October Monthly Meeting with George Hagman, PhD

October 4, 2023

7:30 PM – 9:00 PM (Central Time)
We welcome you to join as early as 7:20 to connect with colleagues.

Zoom Virtual Event

1.5 CEs

REGISTER HERE

Members: Free
Non-Members: $30

Instructional Level: Intermediate – Advanced

George Hagman discusses the multiple sources of the recent comprehensive reconsideration of psychoanalytic mourning theory. In particular Mr. Hagman will discuss his own experiences of bereavement and how as part of his recovery from these devastating losses, he was lead to challenge and revise many aspects of what his calls the Standard Model of Mourning which psychoanalysis has promoted for the past 100 years. Mr. Hagman will lay out the framework of New Mourning theory which emphasizes the relational context of bereavement, the diversity of mourning processes, and the complex, often enduring, attachment which the survivor establishes with the deceased. The cultural context of bereavement will be emphasized with a special focus on mourning as a relational process. Finally, treatment implications will be elaborated on.

Learning Objectives:

  1. Explain the assessment and diagnosis of patients who have suffered bereavement.
  2. Develop treatment plans and interventions which more accurately address successful resolution of mourning.

Bio:

George Hagman is a clinical social worker and psychoanalyst in private practice in New York City and Stamford, Connecticut. A graduate of the National Psychological Association for Psychoanalysis, he is on the faculty of the TRISP, and the Westchester Center for the Study of Psychoanalysis and Psychotherapy. George has presented his work both nationally and internationally at conferences and workshops. He is the author of published papers on bereavement and mourning, notably, Mourning: A Review and Reconsideration in the International Journal of Psychoanalysis, The Role of the Other in Mourning in the Psychoanalytic Quarterly, and Beyond Decathexis: Towards a New Understanding and Treatment of Mourning in Meaning Reconstruction and the Experience of Loss, edited by Robert Neimeyer for the APA Press. In 2016 he published a collection of New Mourning papers in New Models of Bereavement Theory and Treatment: New Mourning published by Routledge. And finally this year he authored the chapter Psychoanalytic Approaches to Grief Therapy in The Handbook of Grief Therapies published by Sage Press

References:

Norlock, Kathryn J. “Real (and) imaginal relationships with the dead.” The Journal of value inquiry 51 (2017): 341-356.

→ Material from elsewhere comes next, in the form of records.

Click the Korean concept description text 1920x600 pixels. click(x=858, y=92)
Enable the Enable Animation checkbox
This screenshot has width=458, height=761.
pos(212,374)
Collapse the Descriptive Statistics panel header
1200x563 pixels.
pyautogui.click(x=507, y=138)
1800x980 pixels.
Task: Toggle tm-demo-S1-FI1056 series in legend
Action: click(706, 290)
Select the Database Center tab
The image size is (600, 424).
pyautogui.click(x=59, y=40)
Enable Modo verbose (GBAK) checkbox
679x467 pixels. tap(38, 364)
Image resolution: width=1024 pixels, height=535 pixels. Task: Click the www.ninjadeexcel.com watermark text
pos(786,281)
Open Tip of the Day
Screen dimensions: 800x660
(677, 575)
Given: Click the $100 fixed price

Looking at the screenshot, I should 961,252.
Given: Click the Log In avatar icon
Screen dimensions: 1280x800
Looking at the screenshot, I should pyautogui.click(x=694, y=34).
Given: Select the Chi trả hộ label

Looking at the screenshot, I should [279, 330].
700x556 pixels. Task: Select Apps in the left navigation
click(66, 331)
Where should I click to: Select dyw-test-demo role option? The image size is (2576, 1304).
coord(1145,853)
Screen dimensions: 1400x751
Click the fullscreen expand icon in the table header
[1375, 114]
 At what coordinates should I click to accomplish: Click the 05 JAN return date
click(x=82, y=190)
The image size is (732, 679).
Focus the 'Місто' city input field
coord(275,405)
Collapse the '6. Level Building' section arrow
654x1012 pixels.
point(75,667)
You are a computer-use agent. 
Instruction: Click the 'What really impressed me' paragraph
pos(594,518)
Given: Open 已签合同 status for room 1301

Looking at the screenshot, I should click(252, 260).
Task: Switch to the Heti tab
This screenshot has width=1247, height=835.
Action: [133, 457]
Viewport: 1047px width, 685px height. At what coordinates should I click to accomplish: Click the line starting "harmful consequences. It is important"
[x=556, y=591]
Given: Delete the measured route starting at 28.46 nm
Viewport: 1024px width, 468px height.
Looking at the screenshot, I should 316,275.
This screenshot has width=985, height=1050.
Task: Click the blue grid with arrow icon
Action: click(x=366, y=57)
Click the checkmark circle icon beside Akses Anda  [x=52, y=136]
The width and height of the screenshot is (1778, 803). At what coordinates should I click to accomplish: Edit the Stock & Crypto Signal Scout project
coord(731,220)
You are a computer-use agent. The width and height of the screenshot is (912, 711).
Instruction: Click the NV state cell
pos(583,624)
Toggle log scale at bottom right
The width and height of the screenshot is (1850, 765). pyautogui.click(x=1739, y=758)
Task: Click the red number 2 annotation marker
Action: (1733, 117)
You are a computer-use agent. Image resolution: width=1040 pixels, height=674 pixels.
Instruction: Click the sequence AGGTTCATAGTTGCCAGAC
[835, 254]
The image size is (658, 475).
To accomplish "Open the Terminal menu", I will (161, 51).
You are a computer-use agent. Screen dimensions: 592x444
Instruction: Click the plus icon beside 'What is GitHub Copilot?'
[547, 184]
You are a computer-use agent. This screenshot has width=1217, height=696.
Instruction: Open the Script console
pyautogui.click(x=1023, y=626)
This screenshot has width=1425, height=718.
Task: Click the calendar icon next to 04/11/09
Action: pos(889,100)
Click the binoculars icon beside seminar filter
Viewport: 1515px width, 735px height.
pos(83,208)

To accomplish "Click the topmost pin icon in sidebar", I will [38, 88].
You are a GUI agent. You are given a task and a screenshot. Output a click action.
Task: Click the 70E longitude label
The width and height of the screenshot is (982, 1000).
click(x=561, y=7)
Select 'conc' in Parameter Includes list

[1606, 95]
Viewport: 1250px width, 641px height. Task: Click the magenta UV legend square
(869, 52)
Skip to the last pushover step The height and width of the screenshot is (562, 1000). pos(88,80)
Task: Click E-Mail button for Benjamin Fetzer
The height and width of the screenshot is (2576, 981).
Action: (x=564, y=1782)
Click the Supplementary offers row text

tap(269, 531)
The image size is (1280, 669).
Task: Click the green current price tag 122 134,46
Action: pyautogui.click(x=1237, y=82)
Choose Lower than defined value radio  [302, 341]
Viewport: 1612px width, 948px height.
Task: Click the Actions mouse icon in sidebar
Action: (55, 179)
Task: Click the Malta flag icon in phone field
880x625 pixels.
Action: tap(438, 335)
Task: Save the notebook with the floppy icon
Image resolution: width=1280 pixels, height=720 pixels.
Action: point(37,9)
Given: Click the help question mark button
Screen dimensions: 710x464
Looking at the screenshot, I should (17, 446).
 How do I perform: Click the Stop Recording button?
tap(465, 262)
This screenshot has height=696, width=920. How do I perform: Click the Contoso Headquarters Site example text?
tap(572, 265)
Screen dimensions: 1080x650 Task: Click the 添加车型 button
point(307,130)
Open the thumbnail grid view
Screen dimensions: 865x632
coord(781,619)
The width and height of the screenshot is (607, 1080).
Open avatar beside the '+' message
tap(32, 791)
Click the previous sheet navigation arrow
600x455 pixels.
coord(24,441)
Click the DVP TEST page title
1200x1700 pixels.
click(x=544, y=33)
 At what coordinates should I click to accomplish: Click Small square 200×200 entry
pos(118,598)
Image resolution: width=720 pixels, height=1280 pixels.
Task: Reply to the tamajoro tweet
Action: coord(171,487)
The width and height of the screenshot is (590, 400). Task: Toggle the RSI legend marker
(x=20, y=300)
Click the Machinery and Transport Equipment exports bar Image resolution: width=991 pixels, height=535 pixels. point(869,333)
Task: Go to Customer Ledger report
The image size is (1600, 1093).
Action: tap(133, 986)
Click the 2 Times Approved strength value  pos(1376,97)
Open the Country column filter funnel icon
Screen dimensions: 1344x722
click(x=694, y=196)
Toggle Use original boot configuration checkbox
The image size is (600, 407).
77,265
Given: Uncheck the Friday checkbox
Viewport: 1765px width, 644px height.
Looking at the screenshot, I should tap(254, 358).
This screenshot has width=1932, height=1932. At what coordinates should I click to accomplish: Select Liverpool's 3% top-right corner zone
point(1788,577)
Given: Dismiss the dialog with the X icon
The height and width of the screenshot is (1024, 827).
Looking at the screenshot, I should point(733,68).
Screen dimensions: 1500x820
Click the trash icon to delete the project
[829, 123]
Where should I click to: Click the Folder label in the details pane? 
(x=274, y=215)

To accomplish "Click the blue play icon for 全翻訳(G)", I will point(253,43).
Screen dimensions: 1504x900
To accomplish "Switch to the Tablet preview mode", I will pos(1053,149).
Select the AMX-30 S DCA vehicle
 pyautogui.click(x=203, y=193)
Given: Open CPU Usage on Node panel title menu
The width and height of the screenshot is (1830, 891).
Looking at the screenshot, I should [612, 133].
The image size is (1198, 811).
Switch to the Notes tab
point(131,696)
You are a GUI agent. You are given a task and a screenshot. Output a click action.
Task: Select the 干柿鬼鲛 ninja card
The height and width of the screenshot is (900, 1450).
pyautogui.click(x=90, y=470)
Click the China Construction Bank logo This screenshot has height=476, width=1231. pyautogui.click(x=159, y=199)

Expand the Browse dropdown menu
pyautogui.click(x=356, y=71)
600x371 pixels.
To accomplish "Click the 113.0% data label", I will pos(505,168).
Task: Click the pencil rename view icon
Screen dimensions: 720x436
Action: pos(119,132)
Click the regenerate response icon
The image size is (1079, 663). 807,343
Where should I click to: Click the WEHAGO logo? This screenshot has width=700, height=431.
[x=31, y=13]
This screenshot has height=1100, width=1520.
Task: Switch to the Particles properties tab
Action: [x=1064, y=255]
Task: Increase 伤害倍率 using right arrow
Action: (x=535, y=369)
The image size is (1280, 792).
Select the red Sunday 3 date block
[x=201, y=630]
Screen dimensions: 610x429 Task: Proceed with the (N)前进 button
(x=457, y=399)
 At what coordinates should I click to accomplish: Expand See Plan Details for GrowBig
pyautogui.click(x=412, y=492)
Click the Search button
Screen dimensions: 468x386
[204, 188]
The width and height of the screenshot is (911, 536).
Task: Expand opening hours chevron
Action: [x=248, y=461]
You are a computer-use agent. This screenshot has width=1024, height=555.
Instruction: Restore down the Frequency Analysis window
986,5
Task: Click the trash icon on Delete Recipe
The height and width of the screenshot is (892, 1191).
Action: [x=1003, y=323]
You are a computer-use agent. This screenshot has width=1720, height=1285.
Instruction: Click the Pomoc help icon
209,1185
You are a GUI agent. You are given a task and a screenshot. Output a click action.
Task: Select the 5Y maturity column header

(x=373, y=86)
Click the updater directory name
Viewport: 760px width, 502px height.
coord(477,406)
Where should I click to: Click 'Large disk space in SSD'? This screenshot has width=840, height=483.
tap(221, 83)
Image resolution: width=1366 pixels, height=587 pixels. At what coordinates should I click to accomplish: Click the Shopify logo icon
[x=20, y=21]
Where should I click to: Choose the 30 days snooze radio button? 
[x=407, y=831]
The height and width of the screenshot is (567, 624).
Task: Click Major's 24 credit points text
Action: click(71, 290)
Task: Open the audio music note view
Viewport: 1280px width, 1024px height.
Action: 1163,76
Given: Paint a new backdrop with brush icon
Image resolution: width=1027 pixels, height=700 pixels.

Klass, D., & Walter, T. (2001). Processes of grieving: How bonds are continued. In M. S. Stroebe, R. O. Hansson, W. Stroebe, & H. Schut (Eds.), Handbook of bereavement research: Consequences, coping, and care (pp. 431–448). 

Neimeyer, Robert A., Dennis Klass, and Michael Robert Dennis. “A social constructionist account of grief: Loss and the narration of meaning.” Death studies 38.8 (2014): 485-498.

CONTINUING EDUCATION: Division 39 is approved by the American Psychological Association to sponsor continuing education for psychologists. Division 39 maintains responsibility for this program and its content.  Austin Psychoanalytic is approved by the Texas State Board of Social Workers Examiners (Provider # 5501) to provide continuing education for social workers and the Texas State Board of Examiners of Marriage and Family Therapists (Provider #1138). We also meet the requirements to provide continuing education for the Texas State Board of Examiners of Professional Counselors. This program, when attended in its entirety, is available for 1.5 continuing education credits. Division 39 is committed to accessibility and non-discrimination in its continuing education activities. Division 39 is also committed to conducting all activities in conformity with the American Psychological Association’s Ethical Principles for Psychologists. Participants are asked to be aware of the need for privacy and confidentiality throughout the program. If program content becomes stressful, participants are encouraged to process these feelings during discussion periods. If participants have special needs, we will attempt to accommodate them. Please address questions, concerns and any complaints to info@austinpsychoanalytic.org. There is no commercial support for this program nor are there any relationships between the CE Sponsor, presenting organization, presenter, program content, research, grants, or other funding that could reasonably be construed as conflicts of interest. Participants will be informed of the utility/validity of the content/approach discussed (including the basis for the statements about validity/utility), as well as the limitations of the approach and most common (and severe) risks, if any, associated with the program’s content.